## Records for this task
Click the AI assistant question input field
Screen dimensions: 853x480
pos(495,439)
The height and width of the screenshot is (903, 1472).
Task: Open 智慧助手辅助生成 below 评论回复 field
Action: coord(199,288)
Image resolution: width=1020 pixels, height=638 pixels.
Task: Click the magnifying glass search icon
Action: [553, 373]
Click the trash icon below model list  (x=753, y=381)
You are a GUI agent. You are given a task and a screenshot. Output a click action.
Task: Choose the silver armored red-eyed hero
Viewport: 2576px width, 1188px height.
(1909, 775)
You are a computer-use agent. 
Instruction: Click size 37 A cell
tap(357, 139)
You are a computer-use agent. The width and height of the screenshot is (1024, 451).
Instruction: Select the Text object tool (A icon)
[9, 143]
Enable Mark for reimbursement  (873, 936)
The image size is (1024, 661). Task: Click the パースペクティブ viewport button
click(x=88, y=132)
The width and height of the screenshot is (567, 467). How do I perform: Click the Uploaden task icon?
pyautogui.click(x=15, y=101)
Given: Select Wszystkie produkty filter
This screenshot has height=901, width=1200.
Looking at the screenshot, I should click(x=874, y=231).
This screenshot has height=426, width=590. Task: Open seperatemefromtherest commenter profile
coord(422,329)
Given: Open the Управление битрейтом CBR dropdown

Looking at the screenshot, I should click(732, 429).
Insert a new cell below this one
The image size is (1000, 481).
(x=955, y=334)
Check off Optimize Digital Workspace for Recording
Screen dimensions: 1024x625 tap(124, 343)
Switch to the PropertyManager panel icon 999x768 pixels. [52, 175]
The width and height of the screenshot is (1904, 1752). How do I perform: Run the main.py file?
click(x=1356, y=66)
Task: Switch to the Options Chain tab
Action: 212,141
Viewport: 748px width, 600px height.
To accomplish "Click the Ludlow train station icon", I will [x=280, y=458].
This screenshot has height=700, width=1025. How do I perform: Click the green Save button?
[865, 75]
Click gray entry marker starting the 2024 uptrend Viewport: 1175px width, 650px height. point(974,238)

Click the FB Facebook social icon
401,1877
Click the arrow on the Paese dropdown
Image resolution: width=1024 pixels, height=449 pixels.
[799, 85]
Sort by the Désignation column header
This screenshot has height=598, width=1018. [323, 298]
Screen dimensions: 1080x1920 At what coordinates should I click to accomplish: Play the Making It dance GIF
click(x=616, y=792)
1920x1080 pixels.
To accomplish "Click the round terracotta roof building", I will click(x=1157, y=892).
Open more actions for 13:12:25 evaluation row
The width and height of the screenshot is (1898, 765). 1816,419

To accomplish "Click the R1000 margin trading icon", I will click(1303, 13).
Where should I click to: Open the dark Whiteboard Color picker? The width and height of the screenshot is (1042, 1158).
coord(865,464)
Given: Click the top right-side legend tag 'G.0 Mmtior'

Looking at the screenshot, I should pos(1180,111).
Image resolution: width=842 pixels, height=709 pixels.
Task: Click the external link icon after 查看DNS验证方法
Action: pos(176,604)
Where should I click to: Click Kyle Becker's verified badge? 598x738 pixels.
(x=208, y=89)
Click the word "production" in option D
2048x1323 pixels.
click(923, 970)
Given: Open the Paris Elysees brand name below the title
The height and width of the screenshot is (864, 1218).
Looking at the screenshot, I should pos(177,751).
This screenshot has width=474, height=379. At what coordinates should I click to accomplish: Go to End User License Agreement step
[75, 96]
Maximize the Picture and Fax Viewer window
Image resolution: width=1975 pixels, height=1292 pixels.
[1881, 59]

## Aim of the exercise
Copy the lines above without any changes.

## Completed exercise
Click the AI assistant question input field
Screen dimensions: 853x480
pos(495,439)
The height and width of the screenshot is (903, 1472).
Task: Open 智慧助手辅助生成 below 评论回复 field
Action: coord(199,288)
Image resolution: width=1020 pixels, height=638 pixels.
Task: Click the magnifying glass search icon
Action: [553, 373]
Click the trash icon below model list  (x=753, y=381)
You are a GUI agent. You are given a task and a screenshot. Output a click action.
Task: Choose the silver armored red-eyed hero
Viewport: 2576px width, 1188px height.
(1909, 775)
You are a computer-use agent. 
Instruction: Click size 37 A cell
tap(357, 139)
You are a computer-use agent. The width and height of the screenshot is (1024, 451).
Instruction: Select the Text object tool (A icon)
[9, 143]
Enable Mark for reimbursement  (873, 936)
The image size is (1024, 661). Task: Click the パースペクティブ viewport button
click(x=88, y=132)
The width and height of the screenshot is (567, 467). How do I perform: Click the Uploaden task icon?
pyautogui.click(x=15, y=101)
Given: Select Wszystkie produkty filter
This screenshot has height=901, width=1200.
Looking at the screenshot, I should click(x=874, y=231).
This screenshot has height=426, width=590. Task: Open seperatemefromtherest commenter profile
coord(422,329)
Given: Open the Управление битрейтом CBR dropdown

Looking at the screenshot, I should click(732, 429).
Insert a new cell below this one
The image size is (1000, 481).
(x=955, y=334)
Check off Optimize Digital Workspace for Recording
Screen dimensions: 1024x625 tap(124, 343)
Switch to the PropertyManager panel icon 999x768 pixels. [52, 175]
The width and height of the screenshot is (1904, 1752). How do I perform: Run the main.py file?
click(x=1356, y=66)
Task: Switch to the Options Chain tab
Action: 212,141
Viewport: 748px width, 600px height.
To accomplish "Click the Ludlow train station icon", I will [x=280, y=458].
This screenshot has height=700, width=1025. How do I perform: Click the green Save button?
[865, 75]
Click gray entry marker starting the 2024 uptrend Viewport: 1175px width, 650px height. point(974,238)

Click the FB Facebook social icon
401,1877
Click the arrow on the Paese dropdown
Image resolution: width=1024 pixels, height=449 pixels.
[799, 85]
Sort by the Désignation column header
This screenshot has height=598, width=1018. [323, 298]
Screen dimensions: 1080x1920 At what coordinates should I click to accomplish: Play the Making It dance GIF
click(x=616, y=792)
1920x1080 pixels.
To accomplish "Click the round terracotta roof building", I will click(x=1157, y=892).
Open more actions for 13:12:25 evaluation row
The width and height of the screenshot is (1898, 765). 1816,419

To accomplish "Click the R1000 margin trading icon", I will click(1303, 13).
Where should I click to: Open the dark Whiteboard Color picker? The width and height of the screenshot is (1042, 1158).
coord(865,464)
Given: Click the top right-side legend tag 'G.0 Mmtior'

Looking at the screenshot, I should pos(1180,111).
Image resolution: width=842 pixels, height=709 pixels.
Task: Click the external link icon after 查看DNS验证方法
Action: pos(176,604)
Where should I click to: Click Kyle Becker's verified badge? 598x738 pixels.
(x=208, y=89)
Click the word "production" in option D
2048x1323 pixels.
click(923, 970)
Given: Open the Paris Elysees brand name below the title
The height and width of the screenshot is (864, 1218).
Looking at the screenshot, I should pos(177,751).
This screenshot has width=474, height=379. At what coordinates should I click to accomplish: Go to End User License Agreement step
[75, 96]
Maximize the Picture and Fax Viewer window
Image resolution: width=1975 pixels, height=1292 pixels.
[1881, 59]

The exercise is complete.